## TASK DETAILS:
What you return must match the data below exactly, minus any pictures.

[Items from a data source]
※
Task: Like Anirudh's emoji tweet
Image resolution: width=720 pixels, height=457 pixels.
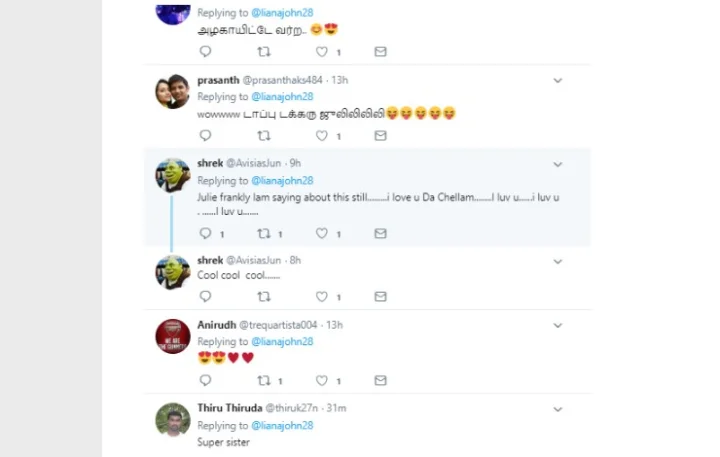Action: 322,381
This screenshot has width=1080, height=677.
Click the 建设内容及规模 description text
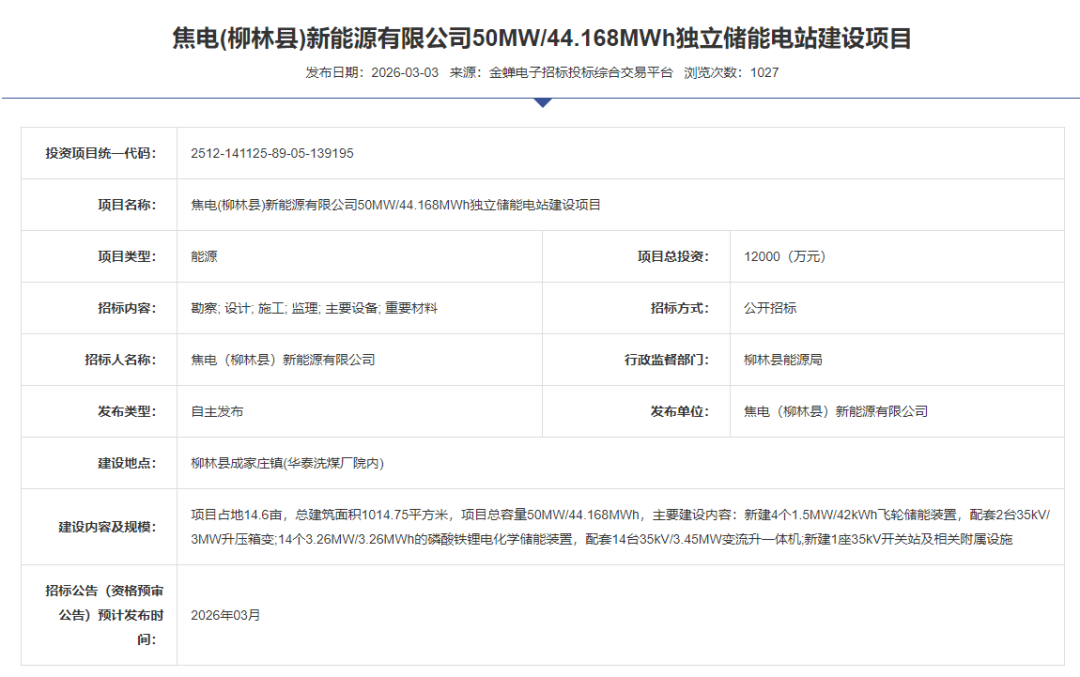620,527
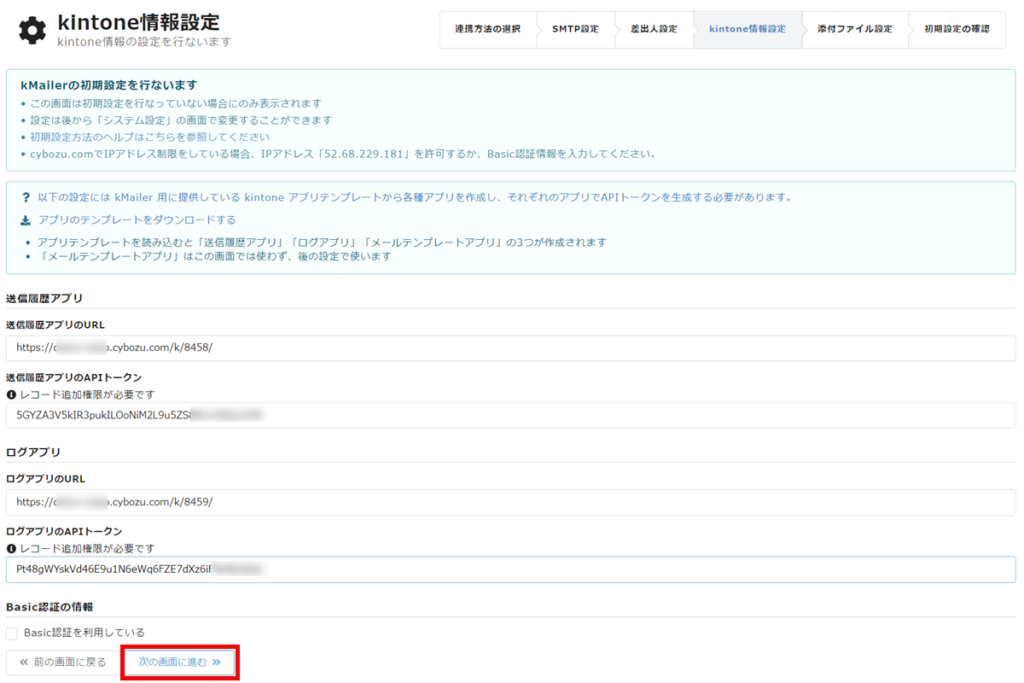
Task: Select the ログアプリのURL input field
Action: 400,504

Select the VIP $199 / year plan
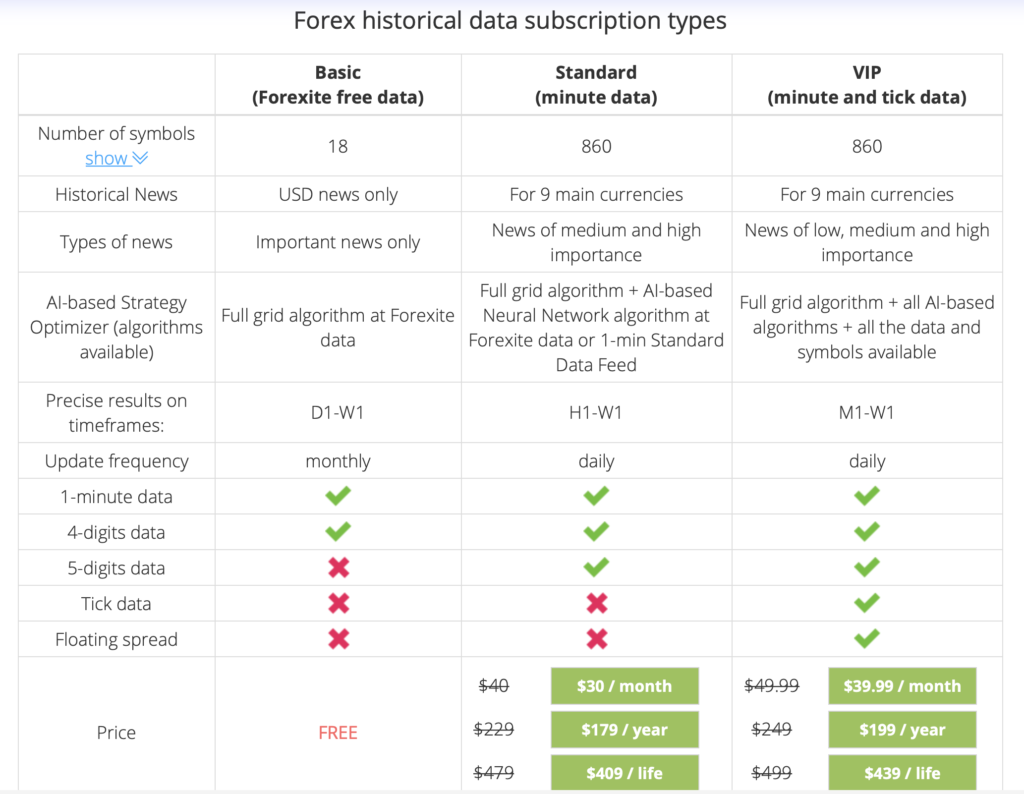(x=902, y=729)
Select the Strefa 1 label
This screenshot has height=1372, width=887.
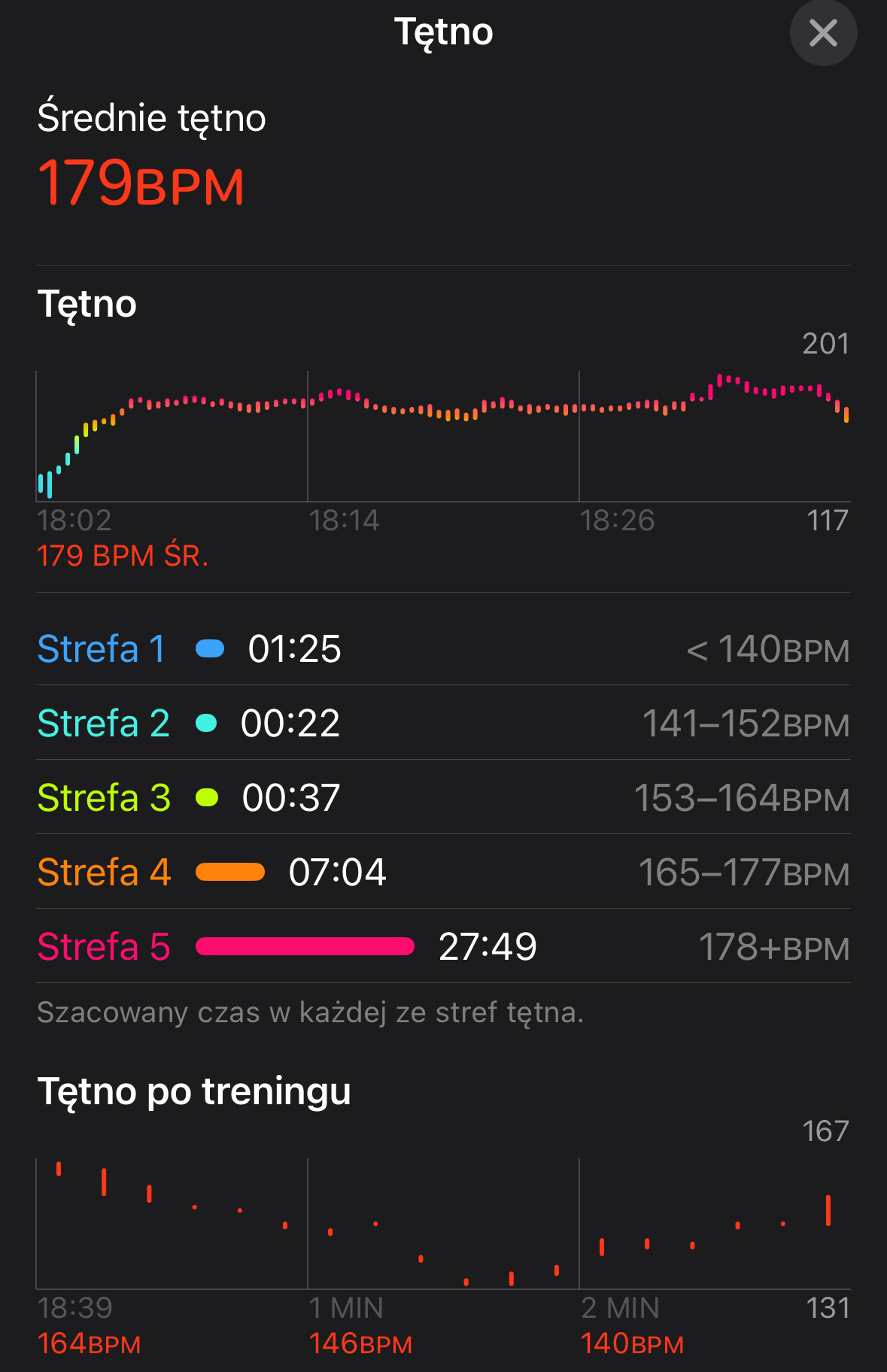point(101,648)
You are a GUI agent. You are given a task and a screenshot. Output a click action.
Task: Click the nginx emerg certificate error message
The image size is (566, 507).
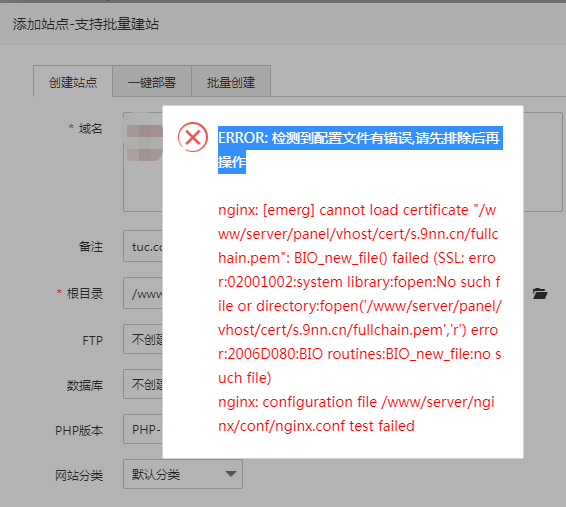(x=360, y=294)
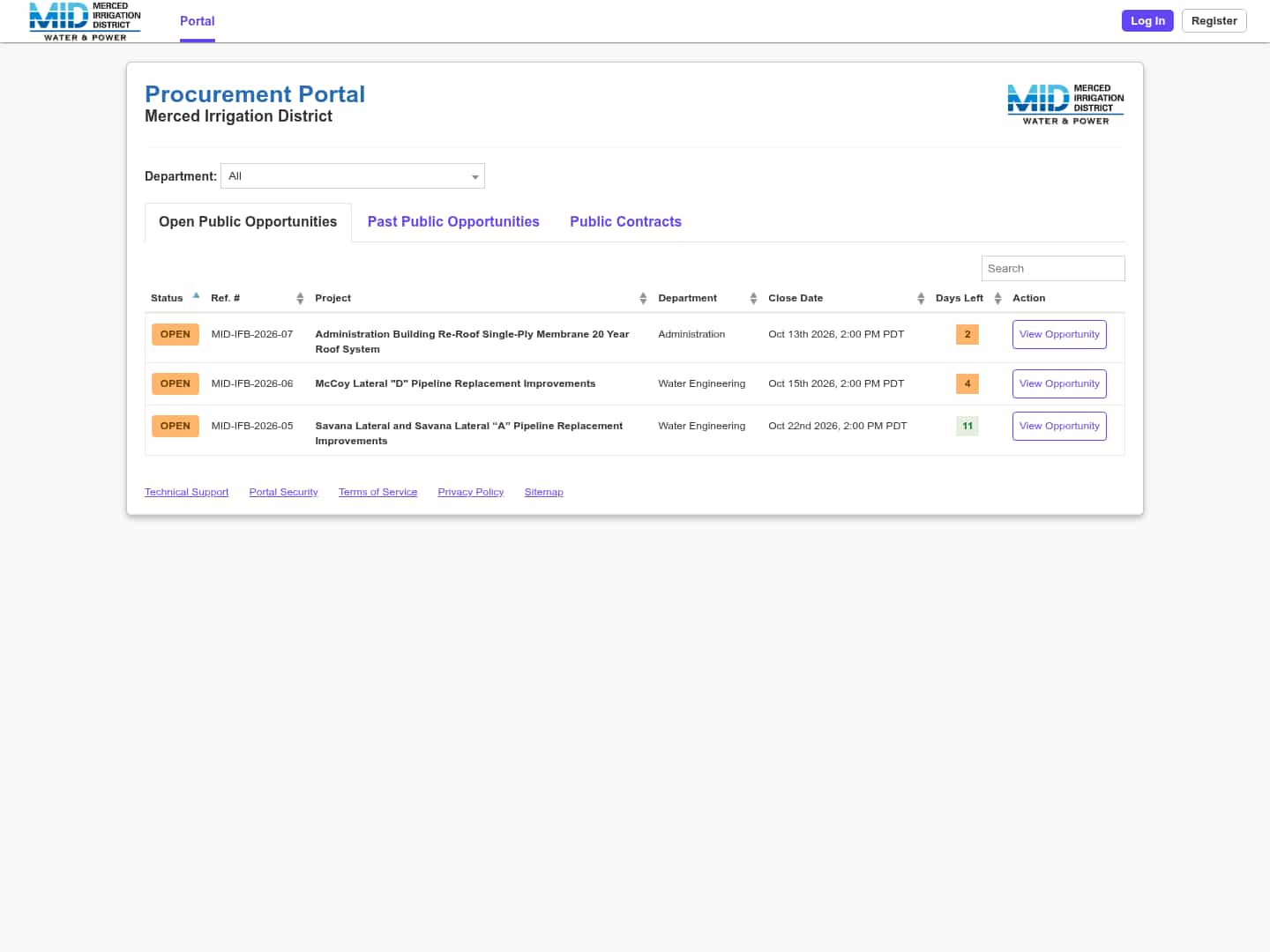This screenshot has width=1270, height=952.
Task: Click the Portal navigation item
Action: click(x=198, y=21)
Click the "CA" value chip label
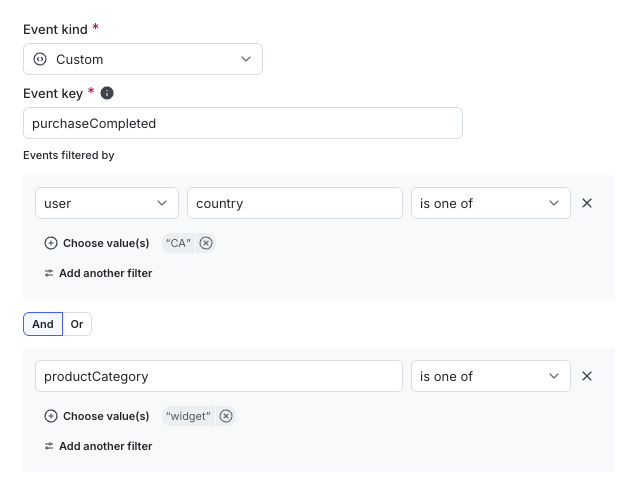 179,243
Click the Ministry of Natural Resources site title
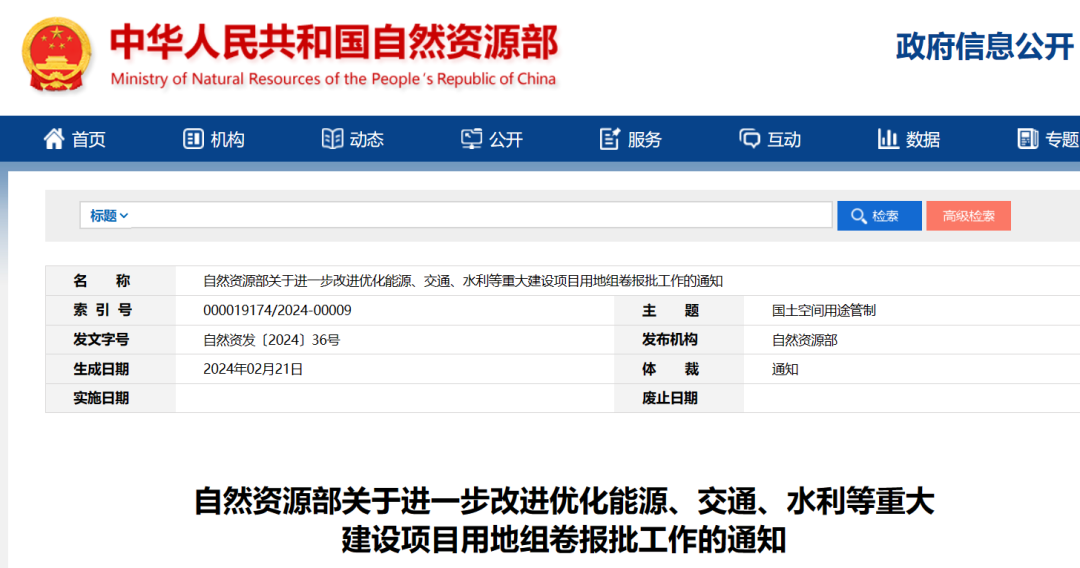The width and height of the screenshot is (1080, 568). [333, 43]
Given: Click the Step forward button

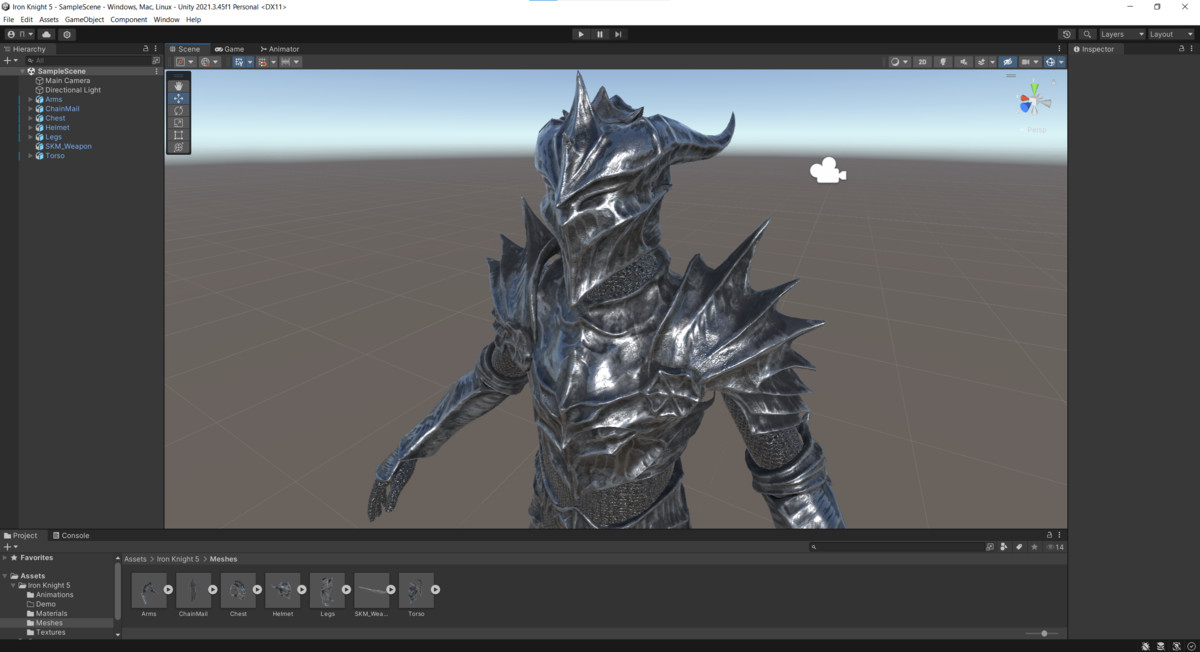Looking at the screenshot, I should point(618,34).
※
## EXERCISE RESULT:
Task: Like Anirudh's emoji tweet
Image resolution: width=720 pixels, height=457 pixels.
Action: 322,381
This screenshot has width=1080, height=677.
Click the 建设内容及规模 description text
620,527
Task: Select the ログアプリのURL input field
Action: 400,504

Select the VIP $199 / year plan
(x=902, y=729)
Select the Strefa 1 label
This screenshot has height=1372, width=887.
point(101,648)
You are a GUI agent. You are given a task and a screenshot. Output a click action.
Task: Click the nginx emerg certificate error message
The image size is (566, 507).
(x=360, y=294)
This screenshot has width=1270, height=952.
Task: Click the Portal navigation item
Action: click(x=198, y=21)
Click the "CA" value chip label
 179,243
Click the Ministry of Natural Resources site title
The width and height of the screenshot is (1080, 568). [333, 43]
Given: Click the Step forward button

Looking at the screenshot, I should point(618,34).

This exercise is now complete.